◆ **Instructions for the task**: Reproduce the line that contains "Screenshot is 496x2576." and every line after it through the end of the records, exactly, with nothing added.

────────────────────────────────────────

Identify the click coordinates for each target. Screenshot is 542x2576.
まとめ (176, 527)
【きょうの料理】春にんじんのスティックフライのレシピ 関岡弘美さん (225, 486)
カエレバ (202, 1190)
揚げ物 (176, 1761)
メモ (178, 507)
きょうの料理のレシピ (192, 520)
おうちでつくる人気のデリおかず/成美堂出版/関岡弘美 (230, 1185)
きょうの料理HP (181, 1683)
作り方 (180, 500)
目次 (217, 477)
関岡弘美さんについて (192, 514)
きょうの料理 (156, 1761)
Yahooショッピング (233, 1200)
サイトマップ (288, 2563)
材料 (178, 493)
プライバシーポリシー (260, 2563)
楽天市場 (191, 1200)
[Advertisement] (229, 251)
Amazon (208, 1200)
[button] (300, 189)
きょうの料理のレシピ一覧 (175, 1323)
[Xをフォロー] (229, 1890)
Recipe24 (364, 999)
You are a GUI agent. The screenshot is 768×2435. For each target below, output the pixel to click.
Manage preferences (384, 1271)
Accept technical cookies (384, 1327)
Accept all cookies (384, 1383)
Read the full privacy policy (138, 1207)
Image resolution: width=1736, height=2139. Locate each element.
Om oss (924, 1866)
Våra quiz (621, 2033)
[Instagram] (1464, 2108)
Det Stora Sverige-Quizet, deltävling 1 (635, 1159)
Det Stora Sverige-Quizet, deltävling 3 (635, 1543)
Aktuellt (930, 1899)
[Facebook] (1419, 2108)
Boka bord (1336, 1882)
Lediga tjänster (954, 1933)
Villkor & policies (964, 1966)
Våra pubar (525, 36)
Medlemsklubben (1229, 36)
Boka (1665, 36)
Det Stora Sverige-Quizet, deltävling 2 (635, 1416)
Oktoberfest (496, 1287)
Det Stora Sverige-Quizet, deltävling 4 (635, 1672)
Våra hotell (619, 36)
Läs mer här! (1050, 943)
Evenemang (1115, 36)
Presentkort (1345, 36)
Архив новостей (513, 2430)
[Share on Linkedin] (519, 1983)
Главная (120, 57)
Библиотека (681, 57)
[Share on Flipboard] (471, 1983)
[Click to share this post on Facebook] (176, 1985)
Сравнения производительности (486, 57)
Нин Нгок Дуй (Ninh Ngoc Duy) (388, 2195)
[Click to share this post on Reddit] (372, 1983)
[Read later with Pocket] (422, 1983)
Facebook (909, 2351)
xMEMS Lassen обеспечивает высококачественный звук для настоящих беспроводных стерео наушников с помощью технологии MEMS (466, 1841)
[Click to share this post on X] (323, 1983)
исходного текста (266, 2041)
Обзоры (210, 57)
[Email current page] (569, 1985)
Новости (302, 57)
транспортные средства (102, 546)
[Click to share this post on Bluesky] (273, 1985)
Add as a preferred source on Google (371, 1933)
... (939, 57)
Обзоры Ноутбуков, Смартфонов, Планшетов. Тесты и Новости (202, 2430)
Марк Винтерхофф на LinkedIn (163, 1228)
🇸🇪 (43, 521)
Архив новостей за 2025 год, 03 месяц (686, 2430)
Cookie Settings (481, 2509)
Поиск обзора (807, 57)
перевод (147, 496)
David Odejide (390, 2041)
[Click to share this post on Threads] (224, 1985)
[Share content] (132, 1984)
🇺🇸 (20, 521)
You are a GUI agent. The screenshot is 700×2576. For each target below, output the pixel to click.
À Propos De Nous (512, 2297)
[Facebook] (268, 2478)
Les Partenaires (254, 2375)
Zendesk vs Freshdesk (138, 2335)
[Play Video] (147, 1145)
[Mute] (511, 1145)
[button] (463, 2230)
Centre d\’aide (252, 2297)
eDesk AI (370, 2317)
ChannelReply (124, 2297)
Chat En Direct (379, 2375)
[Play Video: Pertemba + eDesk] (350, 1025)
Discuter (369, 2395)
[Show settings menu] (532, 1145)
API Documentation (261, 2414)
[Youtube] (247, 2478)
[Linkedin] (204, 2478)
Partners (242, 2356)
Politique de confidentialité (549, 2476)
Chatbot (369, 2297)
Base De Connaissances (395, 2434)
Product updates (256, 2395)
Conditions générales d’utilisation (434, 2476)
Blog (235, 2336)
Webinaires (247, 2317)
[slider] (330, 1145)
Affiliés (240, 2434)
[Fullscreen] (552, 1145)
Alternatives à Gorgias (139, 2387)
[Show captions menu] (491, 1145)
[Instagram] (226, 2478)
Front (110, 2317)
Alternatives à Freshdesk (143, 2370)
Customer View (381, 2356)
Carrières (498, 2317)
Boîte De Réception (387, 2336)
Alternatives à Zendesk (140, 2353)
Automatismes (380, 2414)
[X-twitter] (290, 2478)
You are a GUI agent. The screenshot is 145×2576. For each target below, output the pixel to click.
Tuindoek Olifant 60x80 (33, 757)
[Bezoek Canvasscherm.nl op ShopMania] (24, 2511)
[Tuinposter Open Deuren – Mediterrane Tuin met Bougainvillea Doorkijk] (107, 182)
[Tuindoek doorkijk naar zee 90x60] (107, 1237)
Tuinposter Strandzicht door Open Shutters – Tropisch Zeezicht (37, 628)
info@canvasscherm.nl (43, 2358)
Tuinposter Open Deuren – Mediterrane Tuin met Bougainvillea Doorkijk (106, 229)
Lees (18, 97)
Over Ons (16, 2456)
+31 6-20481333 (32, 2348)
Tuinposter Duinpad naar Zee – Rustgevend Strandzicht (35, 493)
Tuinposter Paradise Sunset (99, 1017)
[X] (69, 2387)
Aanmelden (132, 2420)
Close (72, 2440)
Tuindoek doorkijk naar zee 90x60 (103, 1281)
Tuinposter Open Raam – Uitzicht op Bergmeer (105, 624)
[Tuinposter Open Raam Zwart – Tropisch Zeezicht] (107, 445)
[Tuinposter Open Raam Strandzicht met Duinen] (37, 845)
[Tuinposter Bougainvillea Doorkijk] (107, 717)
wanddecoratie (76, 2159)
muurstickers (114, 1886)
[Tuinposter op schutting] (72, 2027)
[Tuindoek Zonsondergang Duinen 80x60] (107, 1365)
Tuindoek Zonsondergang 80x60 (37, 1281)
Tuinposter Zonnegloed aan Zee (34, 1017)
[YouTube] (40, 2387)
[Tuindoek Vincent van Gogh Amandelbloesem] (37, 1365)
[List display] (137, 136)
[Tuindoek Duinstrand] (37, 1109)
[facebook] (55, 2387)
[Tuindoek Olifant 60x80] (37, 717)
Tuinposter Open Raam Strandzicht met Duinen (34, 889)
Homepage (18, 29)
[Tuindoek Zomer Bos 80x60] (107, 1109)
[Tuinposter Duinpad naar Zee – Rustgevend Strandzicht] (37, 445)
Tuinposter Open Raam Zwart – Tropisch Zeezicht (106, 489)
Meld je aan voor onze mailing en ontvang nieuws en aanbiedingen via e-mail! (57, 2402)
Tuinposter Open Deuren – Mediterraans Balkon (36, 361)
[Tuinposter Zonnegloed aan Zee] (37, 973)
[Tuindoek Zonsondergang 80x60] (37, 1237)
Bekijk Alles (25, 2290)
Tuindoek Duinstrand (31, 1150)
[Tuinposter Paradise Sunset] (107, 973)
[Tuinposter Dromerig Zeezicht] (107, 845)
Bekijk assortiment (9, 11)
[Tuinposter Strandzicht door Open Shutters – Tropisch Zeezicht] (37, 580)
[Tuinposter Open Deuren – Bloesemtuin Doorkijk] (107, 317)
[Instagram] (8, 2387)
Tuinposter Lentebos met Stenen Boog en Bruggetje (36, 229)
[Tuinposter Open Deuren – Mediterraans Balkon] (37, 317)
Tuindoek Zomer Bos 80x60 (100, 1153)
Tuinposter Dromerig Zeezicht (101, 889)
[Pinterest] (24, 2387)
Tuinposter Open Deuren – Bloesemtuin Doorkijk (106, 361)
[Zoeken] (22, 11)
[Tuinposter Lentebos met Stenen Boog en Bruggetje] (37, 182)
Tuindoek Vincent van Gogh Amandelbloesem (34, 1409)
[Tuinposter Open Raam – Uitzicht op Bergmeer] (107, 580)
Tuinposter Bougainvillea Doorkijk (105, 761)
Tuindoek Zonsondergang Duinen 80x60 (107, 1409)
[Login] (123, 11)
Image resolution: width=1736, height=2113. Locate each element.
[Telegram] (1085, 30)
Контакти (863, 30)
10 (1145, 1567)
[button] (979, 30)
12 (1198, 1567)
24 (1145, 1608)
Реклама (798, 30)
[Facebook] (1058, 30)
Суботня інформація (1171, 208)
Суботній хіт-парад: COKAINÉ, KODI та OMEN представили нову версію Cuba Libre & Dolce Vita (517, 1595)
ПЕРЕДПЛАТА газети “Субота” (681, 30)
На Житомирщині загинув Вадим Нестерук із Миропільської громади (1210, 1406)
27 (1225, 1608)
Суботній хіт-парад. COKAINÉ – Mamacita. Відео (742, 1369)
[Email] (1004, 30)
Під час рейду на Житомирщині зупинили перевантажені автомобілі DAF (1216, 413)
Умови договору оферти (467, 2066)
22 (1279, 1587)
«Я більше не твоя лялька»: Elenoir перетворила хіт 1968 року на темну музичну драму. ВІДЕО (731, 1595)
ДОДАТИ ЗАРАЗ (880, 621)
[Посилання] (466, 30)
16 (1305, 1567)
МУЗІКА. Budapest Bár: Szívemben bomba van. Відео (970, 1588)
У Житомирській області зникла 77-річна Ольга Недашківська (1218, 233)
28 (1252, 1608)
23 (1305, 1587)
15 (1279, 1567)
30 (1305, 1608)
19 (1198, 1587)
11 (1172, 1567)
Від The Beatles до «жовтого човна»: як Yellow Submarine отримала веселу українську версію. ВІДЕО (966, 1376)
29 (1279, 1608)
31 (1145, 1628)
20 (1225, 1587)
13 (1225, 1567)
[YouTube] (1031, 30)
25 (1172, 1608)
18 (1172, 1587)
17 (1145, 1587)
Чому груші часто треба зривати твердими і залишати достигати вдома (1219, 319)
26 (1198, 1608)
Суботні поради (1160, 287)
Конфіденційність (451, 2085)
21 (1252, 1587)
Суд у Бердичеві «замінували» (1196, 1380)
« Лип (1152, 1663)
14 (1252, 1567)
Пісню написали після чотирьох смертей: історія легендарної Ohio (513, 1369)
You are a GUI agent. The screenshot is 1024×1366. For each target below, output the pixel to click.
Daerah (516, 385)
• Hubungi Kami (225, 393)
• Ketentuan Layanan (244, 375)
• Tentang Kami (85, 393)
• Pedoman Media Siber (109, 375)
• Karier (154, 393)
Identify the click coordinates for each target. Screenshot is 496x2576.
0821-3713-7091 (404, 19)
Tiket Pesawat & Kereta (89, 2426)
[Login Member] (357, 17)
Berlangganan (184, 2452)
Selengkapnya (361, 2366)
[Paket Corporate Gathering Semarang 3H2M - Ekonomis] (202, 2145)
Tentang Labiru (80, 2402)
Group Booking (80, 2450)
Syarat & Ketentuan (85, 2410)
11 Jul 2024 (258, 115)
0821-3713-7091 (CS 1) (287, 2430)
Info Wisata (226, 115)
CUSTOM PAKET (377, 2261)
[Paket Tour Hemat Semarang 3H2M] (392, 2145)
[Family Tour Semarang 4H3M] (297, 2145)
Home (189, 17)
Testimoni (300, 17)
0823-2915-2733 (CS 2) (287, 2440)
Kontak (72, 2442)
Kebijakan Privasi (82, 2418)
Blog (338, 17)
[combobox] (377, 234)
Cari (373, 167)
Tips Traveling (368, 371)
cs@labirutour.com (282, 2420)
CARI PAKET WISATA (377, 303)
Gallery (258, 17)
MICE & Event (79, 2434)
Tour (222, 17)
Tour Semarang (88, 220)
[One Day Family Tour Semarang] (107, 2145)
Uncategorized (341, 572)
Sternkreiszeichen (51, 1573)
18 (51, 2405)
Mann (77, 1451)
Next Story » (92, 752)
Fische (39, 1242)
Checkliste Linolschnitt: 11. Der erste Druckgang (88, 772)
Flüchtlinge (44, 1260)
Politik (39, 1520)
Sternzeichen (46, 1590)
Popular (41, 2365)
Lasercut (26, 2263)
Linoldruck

────────────────────────────────────────

◆ **Response to the task**:
Identify the click coordinates for each target. Screenshot is 496x2576.
0821-3713-7091 (404, 19)
Tiket Pesawat & Kereta (89, 2426)
[Login Member] (357, 17)
Berlangganan (184, 2452)
Selengkapnya (361, 2366)
[Paket Corporate Gathering Semarang 3H2M - Ekonomis] (202, 2145)
Tentang Labiru (80, 2402)
Group Booking (80, 2450)
Syarat & Ketentuan (85, 2410)
11 Jul 2024 (258, 115)
0821-3713-7091 (CS 1) (287, 2430)
Info Wisata (226, 115)
CUSTOM PAKET (377, 2261)
[Paket Tour Hemat Semarang 3H2M] (392, 2145)
[Family Tour Semarang 4H3M] (297, 2145)
Home (189, 17)
Testimoni (300, 17)
0823-2915-2733 (CS 2) (287, 2440)
Kontak (72, 2442)
Kebijakan Privasi (82, 2418)
Blog (338, 17)
[combobox] (377, 234)
Cari (373, 167)
Tips Traveling (368, 371)
cs@labirutour.com (282, 2420)
CARI PAKET WISATA (377, 303)
Gallery (258, 17)
MICE & Event (79, 2434)
Tour (222, 17)
Tour Semarang (88, 220)
[One Day Family Tour Semarang] (107, 2145)
Uncategorized (341, 572)
Sternkreiszeichen (51, 1573)
18 (51, 2405)
Mann (77, 1451)
Next Story » (92, 752)
Fische (39, 1242)
Checkliste Linolschnitt: 11. Der erste Druckgang (88, 772)
Flüchtlinge (44, 1260)
Politik (39, 1520)
Sternzeichen (46, 1590)
Popular (41, 2365)
Lasercut (26, 2263)
Linoldruck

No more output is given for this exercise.